The new normal sure is strange: with the S&P flirting with all time highs, not to mention staging another dramatic V-shaped comeback from the post-Brexit crash which saw S&P futures trade limit down a week ago, investors keep on selling. According to Lipper data, U.S.-based stock mutual funds, which are held by retail mom-and-pop investors, posted cash withdrawals of $2.8 billion over the weekly period ended Wednesday; this was the 16th consecutive week of outflows.
All stock funds, including ETFs, posted an even wider $6.8 billion outflow last week to mark their biggest withdrawals since early May, while taxable bond funds posted $2.6 billion in outflows after raking in $2.5 billion the prior week. The perpetual question of who is buying remains especially after BofA reported earlier this week that its "smart money" clients sold US stocks for the third consecutive week and in 21 of the past 22 weeks, led by institutional clients' sales.
The money went into low-risk money market funds which attracted $25.1 billion in new cash in the week ended June 29 after Britain voted to leave the European Union data from Thomson Reuters' Lipper service showed on Thursday. In addition commodities and precious metals funds, as well as funds that specialize in safe-haven U.S. Treasuries, attracted their biggest inflows since February.
Lipper research analyst Pat Keon said U.S.-domiciled mutual funds took in $18.9 billion in net new money for the fund-flows week ended Wednesday, but the large net inflow number is almost entirely attributable to money market funds "as investors put money on the sidelines to wait out the uncertainty caused by the Brexit leave vote." Municipal bond funds, also considered low-risk, contributed to the overall inflows with their 39th straight week of gains, at $649 million, Keon said. Taxable bond funds posted withdrawals of $4.1 billion and equity funds had outflows of $2.8 billion, Keon added.

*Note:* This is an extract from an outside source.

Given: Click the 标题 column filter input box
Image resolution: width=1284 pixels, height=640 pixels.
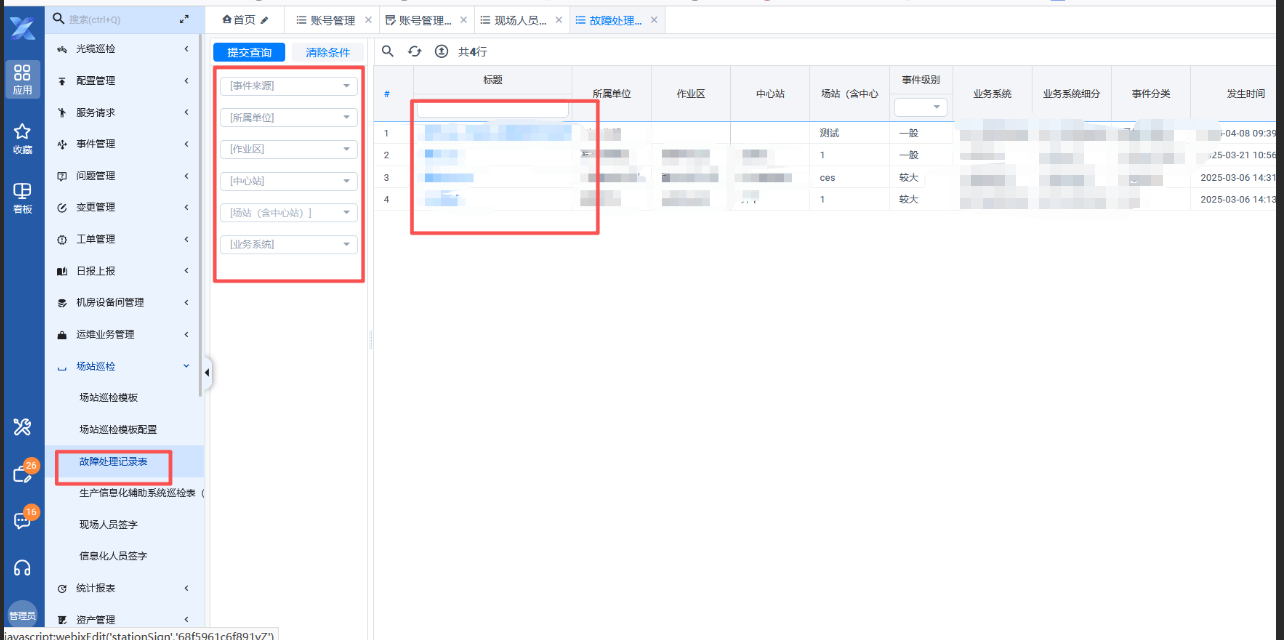Looking at the screenshot, I should coord(492,109).
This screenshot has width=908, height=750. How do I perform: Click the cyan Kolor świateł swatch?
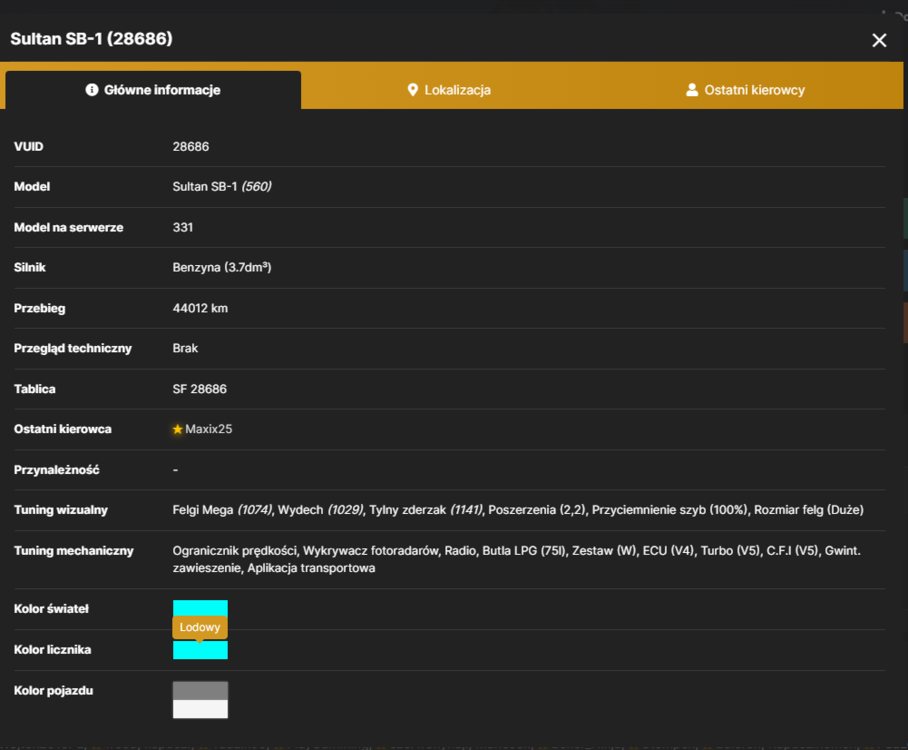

"As would be expected, non-domestic equity funds accounted for the lion’s share of the net outflows at negative $2.5 billion among equity funds while for taxable bond funds investors fled from below investment-grade funds in a risk-off strategy in response to Brexit," Keon said.

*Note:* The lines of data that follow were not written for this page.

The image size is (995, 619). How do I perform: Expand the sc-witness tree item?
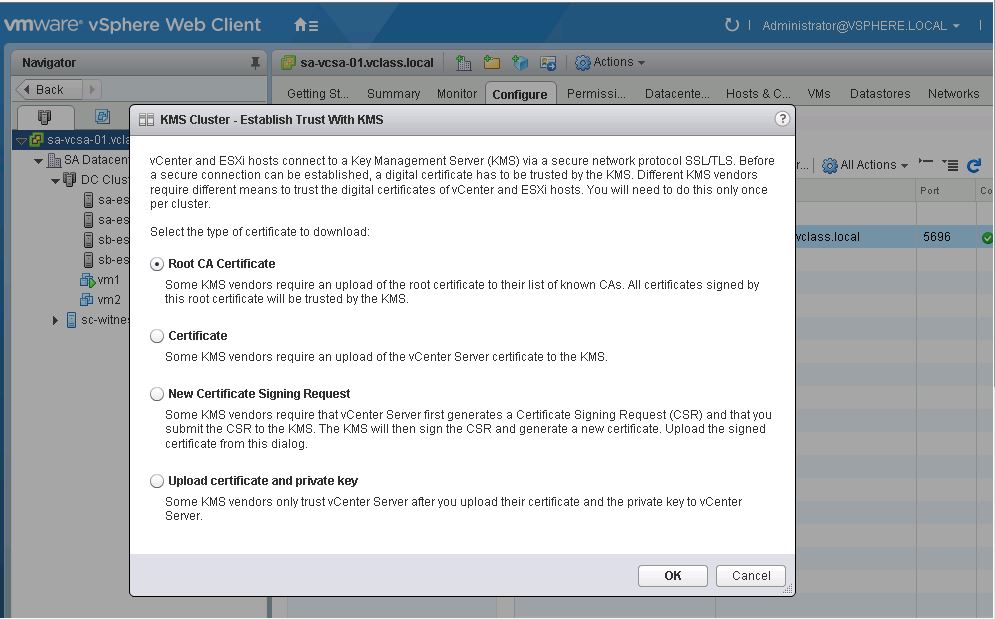click(x=54, y=320)
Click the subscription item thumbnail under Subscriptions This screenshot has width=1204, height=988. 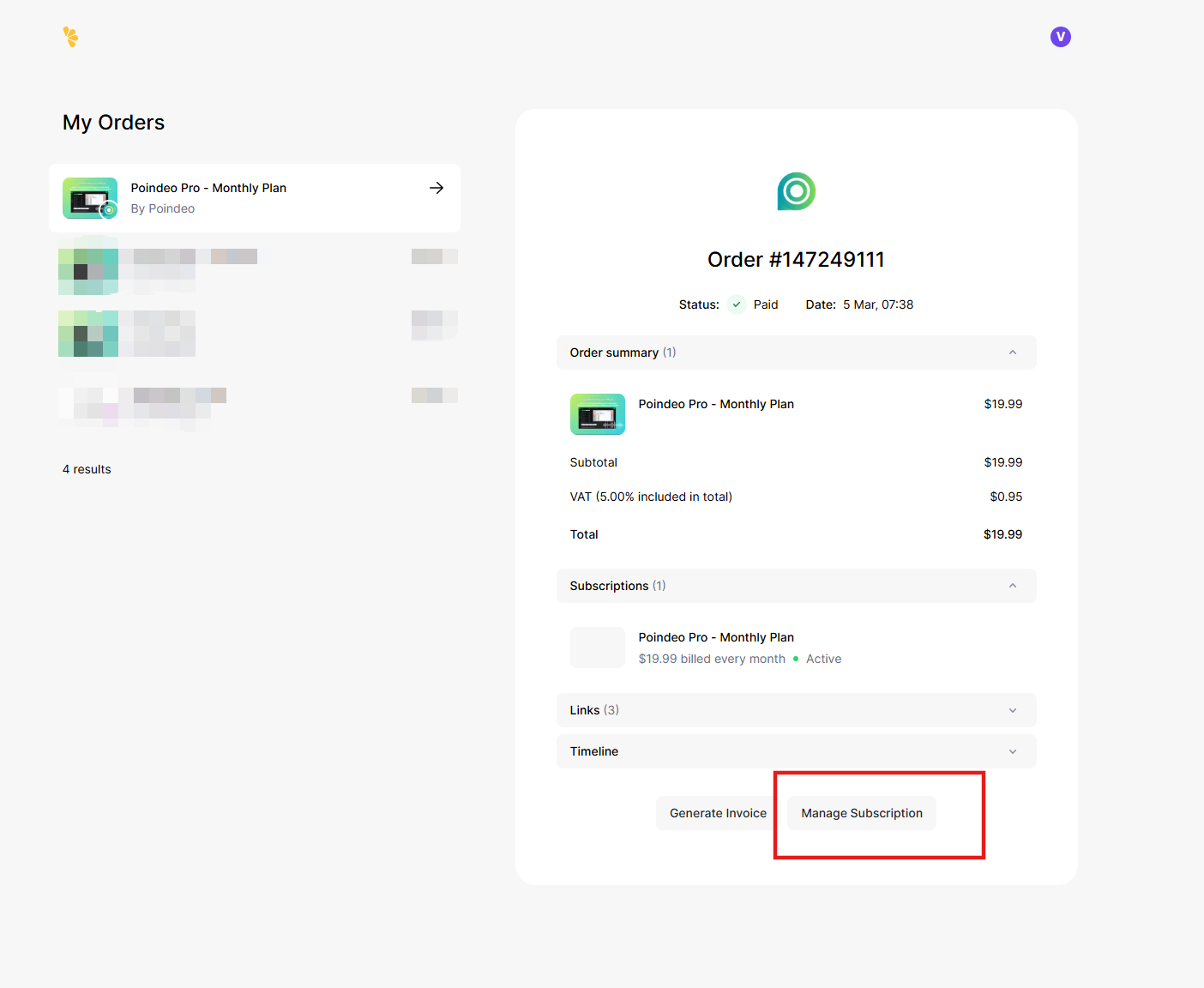point(598,648)
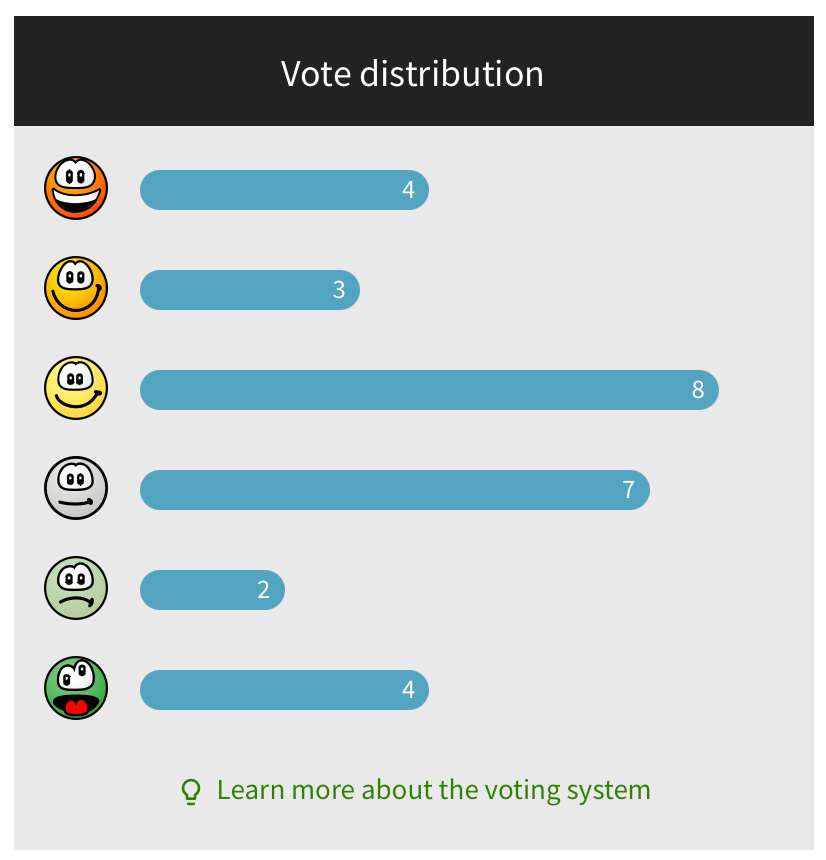Open 'Learn more about the voting system'

(433, 790)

As Bank of America's Michael Hartnett adds, Monday was "redemption day" which saw global equity fund redemptions of $9.5 billion. This was the 7th largest day of redemptions in past 10 years.
Harnett also looks at global fund flows, and finds that weekly flows showed the largest global equity outflows ($20.7bn) since Aug’15 (CNY devaluation) and largest European equity outflows ($5.3bn) since Oct’14 (end-QE3).

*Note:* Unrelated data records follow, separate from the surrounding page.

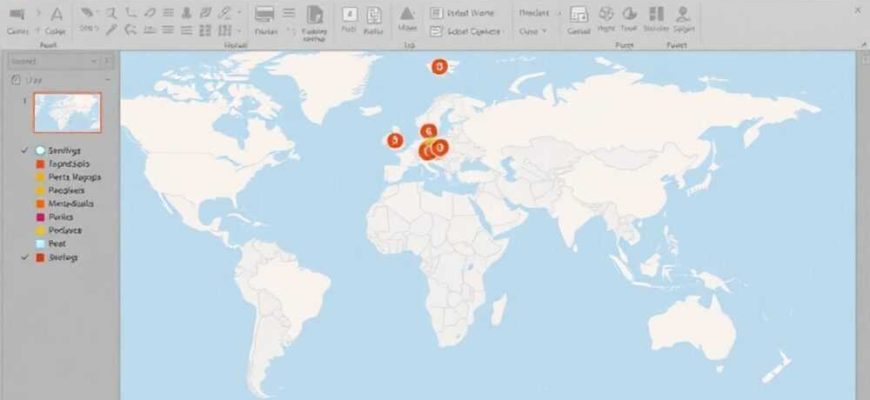This screenshot has height=400, width=870.
Task: Click the pie chart icon in the ribbon
Action: click(630, 13)
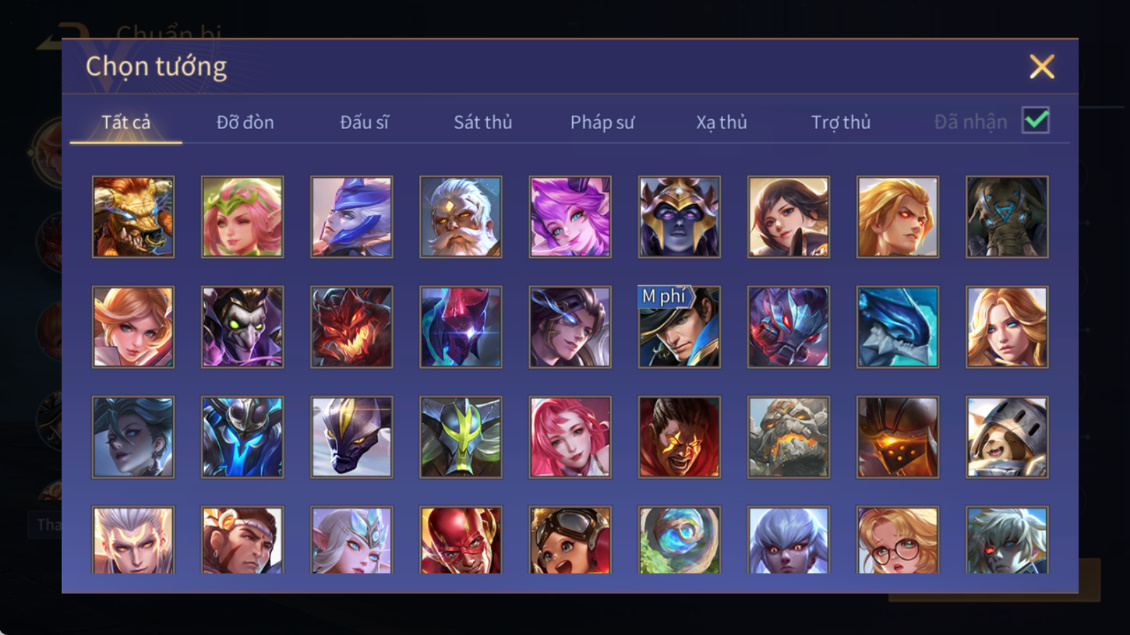Filter heroes by 'Xạ thủ' tab
This screenshot has width=1130, height=635.
coord(721,123)
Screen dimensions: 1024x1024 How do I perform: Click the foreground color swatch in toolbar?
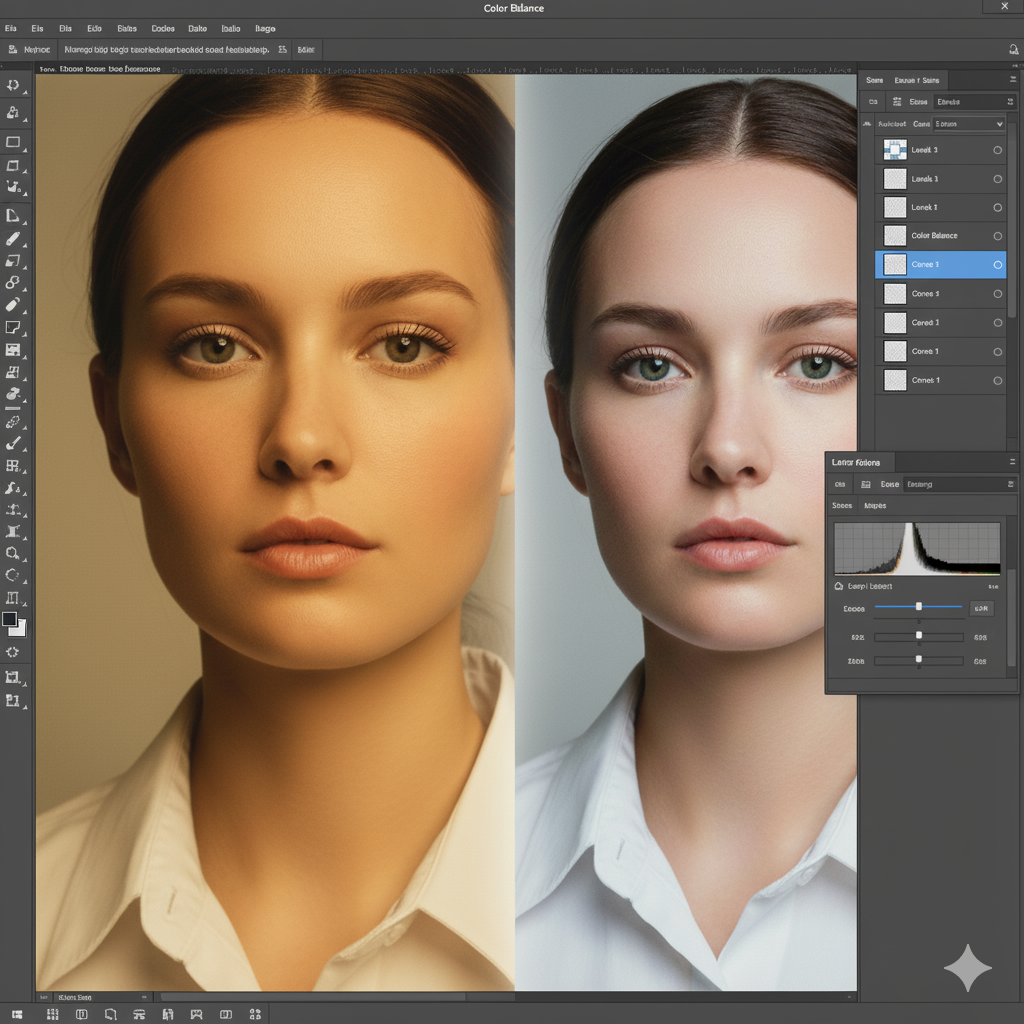(9, 619)
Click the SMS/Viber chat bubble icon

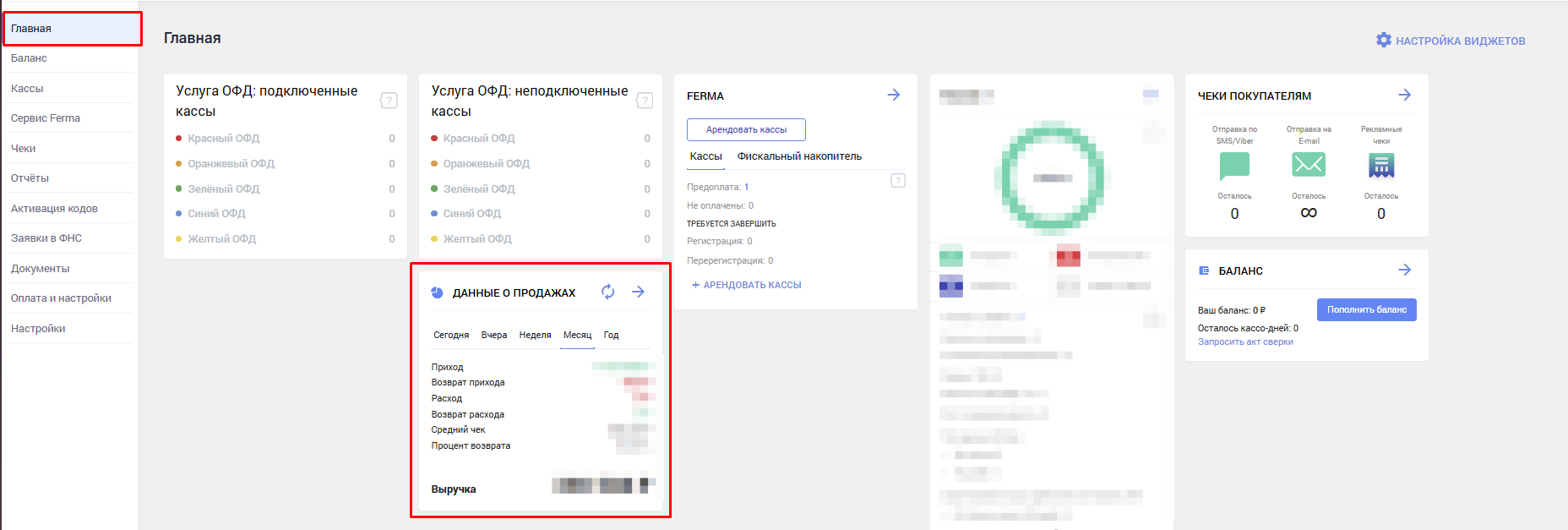[1234, 166]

Still, retail may turn around and come back quickly into equity markets as Wall Street rolled to a third straight day of gains on Thursday. Stock markets have erased the bulk of their losses in the wake of Britain's shock vote a week ago to leave the European Union that had set off the worst two-day decline for Wall Street in 10 months. "We're reversing the 'Brexit' as it becomes evident that it was more of a political vote and decision than an economic decision," said Bucky Hellwig, senior vice president at BB&T Wealth Management in Birmingham, Alabama.
As it turns out, at least for the US and UK stock markets, all the relentless fearmongering was dead wrong, with the S&P set to surpass 2,100 again while the FTSE 100 Index rose 0.3%, after recovering from its post-Brexit slump to reach its highest level since August on Thursday. It is 6.3 percent higher on the week, on course for its best performance since 2011. So much for the Brexit apocalypse so widely predicted by the "experts."